Особенно, повторю я, в пору своей полной зрелости поэты чувствуют, что их мозг оказывается во власти некоторых темных и мрачных вопросов; их влекут к себе странные пучины. Тем не менее было бы большой ошибкой поставить Виктора Гюго в ряд творцов, которые только в зрелости проникают испытующим взглядом во все проблемы, в наивысшей степени интересующие всеобщее сознание. С первых же шагов – скажем это, – с самого начала его яркой литературной жизни мы находим у него заботу о слабых, изгнанных и про́клятых. Идея справедливости, выросшая из склонности к оправданию, рано проявилась в его творчестве. О! Никогда не оскорбляйте падшую женщину! «Бал в городской ратуше»2, «Марион Делорм», «Рюи Блас», «Король забавляется»3 – пример поэтических произведений, достаточно свидетельствующих об этой его уже давней наклонности, можно сказать – почти одержимости.
III
Так ли необходимо делать вещественный разбор «Отверженных» или, точнее, первой части «Отверженных»? Произведение сейчас во всех руках, и каждому известна его фабула и строение. Мне кажется более важным рассмотреть метод, которым воспользовался автор, чтобы явить истины, служителем которых он себя сделал.

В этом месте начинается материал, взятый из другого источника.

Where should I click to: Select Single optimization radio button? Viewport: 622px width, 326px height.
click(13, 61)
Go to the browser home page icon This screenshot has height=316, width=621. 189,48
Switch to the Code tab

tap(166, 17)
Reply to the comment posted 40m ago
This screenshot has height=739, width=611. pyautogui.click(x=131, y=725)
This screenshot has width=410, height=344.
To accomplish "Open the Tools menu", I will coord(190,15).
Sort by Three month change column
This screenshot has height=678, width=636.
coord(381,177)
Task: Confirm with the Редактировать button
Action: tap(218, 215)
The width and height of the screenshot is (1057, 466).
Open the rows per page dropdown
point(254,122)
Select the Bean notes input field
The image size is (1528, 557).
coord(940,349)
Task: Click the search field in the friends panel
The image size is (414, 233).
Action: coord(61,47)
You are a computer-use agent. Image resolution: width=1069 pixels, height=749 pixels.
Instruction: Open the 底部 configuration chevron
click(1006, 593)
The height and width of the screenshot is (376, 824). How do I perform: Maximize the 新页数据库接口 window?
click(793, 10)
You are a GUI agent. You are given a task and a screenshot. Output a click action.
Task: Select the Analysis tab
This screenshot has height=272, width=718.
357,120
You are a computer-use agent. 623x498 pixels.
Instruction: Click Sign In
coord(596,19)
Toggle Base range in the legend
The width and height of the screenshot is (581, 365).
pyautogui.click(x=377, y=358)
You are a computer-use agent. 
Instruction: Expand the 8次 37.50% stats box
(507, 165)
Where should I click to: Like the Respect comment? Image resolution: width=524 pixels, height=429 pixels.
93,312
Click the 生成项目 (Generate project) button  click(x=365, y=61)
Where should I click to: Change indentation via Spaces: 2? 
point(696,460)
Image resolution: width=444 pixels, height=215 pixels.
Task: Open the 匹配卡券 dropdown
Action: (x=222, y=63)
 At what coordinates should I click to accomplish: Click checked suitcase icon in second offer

Эта книга – о любви к ближнему, написанная, чтобы внушить дух милосердия; она вопрошает, задает сложные вопросы об ужасной и удручающей социальной действительности, обращается к совести читателя: «Ну? Что вы об этом думаете? Какой вывод делаете?»
Что касается ее литературной формы, то это скорее поэма, нежели роман, и предвестие этого мы находим в предисловии к «Марии Тюдор»4, что доставляет нам еще одно доказательство незыблемости нравственных и литературных представлений прославленного автора:
«…Риф правдивого – мелочь; риф великого – фальшь… Восхитительное всемогущество поэта! Нужно нечто более высокое, чем мы, но живущее, как мы. Гамлет, например, так же реален, как и любой из нас, но более велик. Гамлет колоссален и все же реален. Это потому что Гамлет – не вы, не я, но все мы. Гамлет не человек, но Человек».